ÉRAMOS SOLO MI PERRO Y YO. NO ME QUEDABA NINGÚN OTRO AMIGO EN ESTE MUNDO
Las noches eran lo peor. Frías, solitarias y demasiado largas. Pero al menos tenía a Rusty.

Rusty no era solo un perro; era mi último amigo. Mi única familia. Lo habíamos pasado todo juntos, y sin importar lo mal que se pusieran las cosas, siempre se acurrucaba a mi lado, dándome calor, ayudándome a mantener la cordura.
Esa noche, estaba sentada en la acera, abrazándolo fuerte, cuando un oficial de policía se detuvo frente a nosotros.

Me tensé. La policía solía traer problemas a gente como yo.
«¿Estás bien?», preguntó. Su voz era tranquila, no áspera como esperaba.
Asentí, frotando las orejas de Rusty. «Solo intento pasar la noche».
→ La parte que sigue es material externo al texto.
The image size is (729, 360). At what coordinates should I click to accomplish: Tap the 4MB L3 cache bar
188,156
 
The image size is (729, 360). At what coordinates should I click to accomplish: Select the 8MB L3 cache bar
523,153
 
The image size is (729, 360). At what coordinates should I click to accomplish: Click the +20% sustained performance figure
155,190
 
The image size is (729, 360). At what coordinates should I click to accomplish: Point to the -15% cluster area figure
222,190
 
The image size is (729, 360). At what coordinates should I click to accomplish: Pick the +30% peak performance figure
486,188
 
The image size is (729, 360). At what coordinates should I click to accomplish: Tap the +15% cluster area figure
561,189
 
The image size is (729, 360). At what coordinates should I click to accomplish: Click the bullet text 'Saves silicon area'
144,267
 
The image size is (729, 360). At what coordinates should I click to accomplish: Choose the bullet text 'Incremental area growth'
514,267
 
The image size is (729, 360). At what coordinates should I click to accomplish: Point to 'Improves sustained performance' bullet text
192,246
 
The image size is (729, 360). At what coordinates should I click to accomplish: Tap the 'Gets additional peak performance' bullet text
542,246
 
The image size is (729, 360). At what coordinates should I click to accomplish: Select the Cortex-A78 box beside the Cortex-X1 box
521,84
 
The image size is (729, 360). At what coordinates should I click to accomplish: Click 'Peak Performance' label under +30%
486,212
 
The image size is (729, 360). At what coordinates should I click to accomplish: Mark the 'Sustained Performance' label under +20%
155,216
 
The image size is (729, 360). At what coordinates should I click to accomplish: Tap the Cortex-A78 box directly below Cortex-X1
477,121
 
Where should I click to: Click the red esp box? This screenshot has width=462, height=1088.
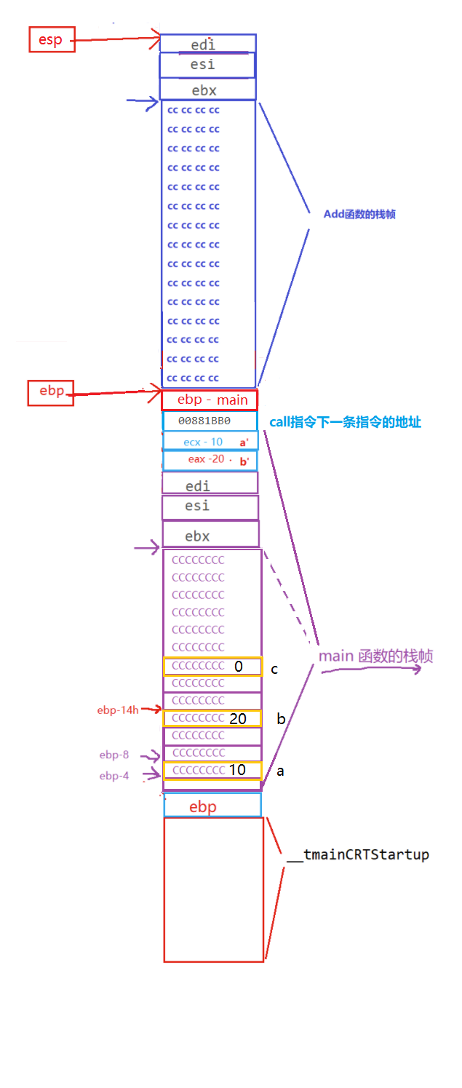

El oficial se agachó, con la mirada fija en Rusty. Extendió la mano, dejó que Rusty le oliera la suya y luego acarició el pelaje del perro con los dedos como si ya lo conociera.
«Es un buen chico», dijo el oficial en voz baja. Pero había algo más en su voz, algo pesado.
Me hizo algunas preguntas más y luego hizo algo inesperado. Sacó su billetera y me dio dinero. «Prepárate algo de comer. Y algo para él también».